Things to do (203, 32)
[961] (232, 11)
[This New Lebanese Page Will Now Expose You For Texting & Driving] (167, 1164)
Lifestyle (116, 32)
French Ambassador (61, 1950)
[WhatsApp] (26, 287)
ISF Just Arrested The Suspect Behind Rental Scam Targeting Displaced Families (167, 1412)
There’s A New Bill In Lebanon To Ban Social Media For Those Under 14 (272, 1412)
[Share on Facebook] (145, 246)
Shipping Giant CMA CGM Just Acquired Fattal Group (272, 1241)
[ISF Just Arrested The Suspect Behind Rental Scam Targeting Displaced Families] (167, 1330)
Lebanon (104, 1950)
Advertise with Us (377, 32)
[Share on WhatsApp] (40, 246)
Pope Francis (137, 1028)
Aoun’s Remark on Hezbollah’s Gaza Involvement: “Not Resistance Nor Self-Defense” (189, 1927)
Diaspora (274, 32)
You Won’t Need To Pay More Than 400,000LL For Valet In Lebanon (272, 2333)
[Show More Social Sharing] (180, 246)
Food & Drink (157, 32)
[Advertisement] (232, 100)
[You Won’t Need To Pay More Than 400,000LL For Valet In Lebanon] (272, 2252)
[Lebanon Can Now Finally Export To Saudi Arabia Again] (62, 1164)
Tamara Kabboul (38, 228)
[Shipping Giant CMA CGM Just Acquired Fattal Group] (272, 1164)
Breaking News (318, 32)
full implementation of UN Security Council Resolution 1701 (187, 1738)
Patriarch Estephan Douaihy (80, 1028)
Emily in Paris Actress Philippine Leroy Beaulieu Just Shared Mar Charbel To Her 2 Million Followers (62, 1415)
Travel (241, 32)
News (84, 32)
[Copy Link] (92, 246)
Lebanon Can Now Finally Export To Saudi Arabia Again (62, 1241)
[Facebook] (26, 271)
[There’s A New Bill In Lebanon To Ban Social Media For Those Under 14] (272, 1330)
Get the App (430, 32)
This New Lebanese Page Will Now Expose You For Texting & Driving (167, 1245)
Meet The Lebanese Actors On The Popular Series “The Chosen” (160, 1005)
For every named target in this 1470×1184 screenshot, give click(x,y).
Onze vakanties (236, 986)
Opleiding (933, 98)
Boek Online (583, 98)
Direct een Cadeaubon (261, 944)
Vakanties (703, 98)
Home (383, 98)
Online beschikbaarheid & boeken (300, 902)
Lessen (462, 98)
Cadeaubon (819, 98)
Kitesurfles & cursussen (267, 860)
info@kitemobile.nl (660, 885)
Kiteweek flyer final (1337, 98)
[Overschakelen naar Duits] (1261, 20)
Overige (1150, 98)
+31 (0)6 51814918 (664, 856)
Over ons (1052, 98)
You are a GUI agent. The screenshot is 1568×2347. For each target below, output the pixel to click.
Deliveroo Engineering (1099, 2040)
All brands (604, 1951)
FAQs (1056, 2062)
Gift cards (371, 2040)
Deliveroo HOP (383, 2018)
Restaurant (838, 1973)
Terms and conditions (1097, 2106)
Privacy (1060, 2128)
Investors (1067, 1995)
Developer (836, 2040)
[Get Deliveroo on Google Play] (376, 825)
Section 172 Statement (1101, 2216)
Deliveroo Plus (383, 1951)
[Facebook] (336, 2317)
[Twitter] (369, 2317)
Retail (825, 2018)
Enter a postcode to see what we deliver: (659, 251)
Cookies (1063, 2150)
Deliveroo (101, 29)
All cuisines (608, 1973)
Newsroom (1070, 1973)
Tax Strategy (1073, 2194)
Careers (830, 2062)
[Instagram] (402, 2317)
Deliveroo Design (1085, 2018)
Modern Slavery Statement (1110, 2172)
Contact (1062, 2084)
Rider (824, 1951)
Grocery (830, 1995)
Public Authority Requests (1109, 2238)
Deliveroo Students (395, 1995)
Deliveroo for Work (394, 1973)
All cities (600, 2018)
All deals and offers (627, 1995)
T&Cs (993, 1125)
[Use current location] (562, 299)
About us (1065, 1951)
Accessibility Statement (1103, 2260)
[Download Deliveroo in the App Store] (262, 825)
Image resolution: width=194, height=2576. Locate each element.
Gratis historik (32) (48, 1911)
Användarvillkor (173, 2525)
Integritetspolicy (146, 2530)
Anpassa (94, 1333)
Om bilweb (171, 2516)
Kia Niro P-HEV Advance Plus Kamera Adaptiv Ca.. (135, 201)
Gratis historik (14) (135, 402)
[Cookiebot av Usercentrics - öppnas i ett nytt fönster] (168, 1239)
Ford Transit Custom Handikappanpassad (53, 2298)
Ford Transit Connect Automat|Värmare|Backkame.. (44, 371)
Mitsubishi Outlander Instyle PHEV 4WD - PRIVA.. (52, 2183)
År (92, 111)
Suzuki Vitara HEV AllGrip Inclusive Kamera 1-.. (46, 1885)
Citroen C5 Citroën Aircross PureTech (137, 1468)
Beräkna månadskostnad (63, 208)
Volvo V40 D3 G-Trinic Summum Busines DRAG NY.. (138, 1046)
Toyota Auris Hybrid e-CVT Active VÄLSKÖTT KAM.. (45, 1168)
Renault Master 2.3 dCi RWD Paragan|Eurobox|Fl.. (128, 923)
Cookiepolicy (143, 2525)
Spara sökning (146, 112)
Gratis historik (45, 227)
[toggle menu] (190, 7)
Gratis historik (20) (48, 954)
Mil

*****

Brief -> The data above should be returned exactly as written.

Task output ->
Things to do (203, 32)
[961] (232, 11)
[This New Lebanese Page Will Now Expose You For Texting & Driving] (167, 1164)
Lifestyle (116, 32)
French Ambassador (61, 1950)
[WhatsApp] (26, 287)
ISF Just Arrested The Suspect Behind Rental Scam Targeting Displaced Families (167, 1412)
There’s A New Bill In Lebanon To Ban Social Media For Those Under 14 (272, 1412)
[Share on Facebook] (145, 246)
Shipping Giant CMA CGM Just Acquired Fattal Group (272, 1241)
[ISF Just Arrested The Suspect Behind Rental Scam Targeting Displaced Families] (167, 1330)
Lebanon (104, 1950)
Advertise with Us (377, 32)
[Share on WhatsApp] (40, 246)
Pope Francis (137, 1028)
Aoun’s Remark on Hezbollah’s Gaza Involvement: “Not Resistance Nor Self-Defense” (189, 1927)
Diaspora (274, 32)
You Won’t Need To Pay More Than 400,000LL For Valet In Lebanon (272, 2333)
[Show More Social Sharing] (180, 246)
Food & Drink (157, 32)
[Advertisement] (232, 100)
[You Won’t Need To Pay More Than 400,000LL For Valet In Lebanon] (272, 2252)
[Lebanon Can Now Finally Export To Saudi Arabia Again] (62, 1164)
Tamara Kabboul (38, 228)
[Shipping Giant CMA CGM Just Acquired Fattal Group] (272, 1164)
Breaking News (318, 32)
full implementation of UN Security Council Resolution 1701 (187, 1738)
Patriarch Estephan Douaihy (80, 1028)
Emily in Paris Actress Philippine Leroy Beaulieu Just Shared Mar Charbel To Her 2 Million Followers (62, 1415)
Travel (241, 32)
News (84, 32)
[Copy Link] (92, 246)
Lebanon Can Now Finally Export To Saudi Arabia Again (62, 1241)
[Facebook] (26, 271)
[There’s A New Bill In Lebanon To Ban Social Media For Those Under 14] (272, 1330)
Get the App (430, 32)
This New Lebanese Page Will Now Expose You For Texting & Driving (167, 1245)
Meet The Lebanese Actors On The Popular Series “The Chosen” (160, 1005)
For every named target in this 1470×1184 screenshot, give click(x,y).
Onze vakanties (236, 986)
Opleiding (933, 98)
Boek Online (583, 98)
Direct een Cadeaubon (261, 944)
Vakanties (703, 98)
Home (383, 98)
Online beschikbaarheid & boeken (300, 902)
Lessen (462, 98)
Cadeaubon (819, 98)
Kitesurfles & cursussen (267, 860)
info@kitemobile.nl (660, 885)
Kiteweek flyer final (1337, 98)
[Overschakelen naar Duits] (1261, 20)
Overige (1150, 98)
+31 (0)6 51814918 (664, 856)
Over ons (1052, 98)
You are a GUI agent. The screenshot is 1568×2347. For each target below, output the pixel to click.
Deliveroo Engineering (1099, 2040)
All brands (604, 1951)
FAQs (1056, 2062)
Gift cards (371, 2040)
Deliveroo HOP (383, 2018)
Restaurant (838, 1973)
Terms and conditions (1097, 2106)
Privacy (1060, 2128)
Investors (1067, 1995)
Developer (836, 2040)
[Get Deliveroo on Google Play] (376, 825)
Section 172 Statement (1101, 2216)
Deliveroo Plus (383, 1951)
[Facebook] (336, 2317)
[Twitter] (369, 2317)
Retail (825, 2018)
Enter a postcode to see what we deliver: (659, 251)
Cookies (1063, 2150)
Deliveroo (101, 29)
All cuisines (608, 1973)
Newsroom (1070, 1973)
Tax Strategy (1073, 2194)
Careers (830, 2062)
[Instagram] (402, 2317)
Deliveroo Design (1085, 2018)
Modern Slavery Statement (1110, 2172)
Contact (1062, 2084)
Rider (824, 1951)
Grocery (830, 1995)
Public Authority Requests (1109, 2238)
Deliveroo Students (395, 1995)
Deliveroo for Work (394, 1973)
All cities (600, 2018)
All deals and offers (627, 1995)
T&Cs (993, 1125)
[Use current location] (562, 299)
About us (1065, 1951)
Accessibility Statement (1103, 2260)
[Download Deliveroo in the App Store] (262, 825)
Image resolution: width=194, height=2576. Locate each element.
Gratis historik (32) (48, 1911)
Användarvillkor (173, 2525)
Integritetspolicy (146, 2530)
Anpassa (94, 1333)
Om bilweb (171, 2516)
Kia Niro P-HEV Advance Plus Kamera Adaptiv Ca.. (135, 201)
Gratis historik (14) (135, 402)
[Cookiebot av Usercentrics - öppnas i ett nytt fönster] (168, 1239)
Ford Transit Custom Handikappanpassad (53, 2298)
Ford Transit Connect Automat|Värmare|Backkame.. (44, 371)
Mitsubishi Outlander Instyle PHEV 4WD - PRIVA.. (52, 2183)
År (92, 111)
Suzuki Vitara HEV AllGrip Inclusive Kamera 1-.. (46, 1885)
Citroen C5 Citroën Aircross PureTech (137, 1468)
Beräkna månadskostnad (63, 208)
Volvo V40 D3 G-Trinic Summum Busines DRAG NY.. (138, 1046)
Toyota Auris Hybrid e-CVT Active VÄLSKÖTT KAM.. (45, 1168)
Renault Master 2.3 dCi RWD Paragan|Eurobox|Fl.. (128, 923)
Cookiepolicy (143, 2525)
Spara sökning (146, 112)
Gratis historik (45, 227)
[toggle menu] (190, 7)
Gratis historik (20) (48, 954)
Mil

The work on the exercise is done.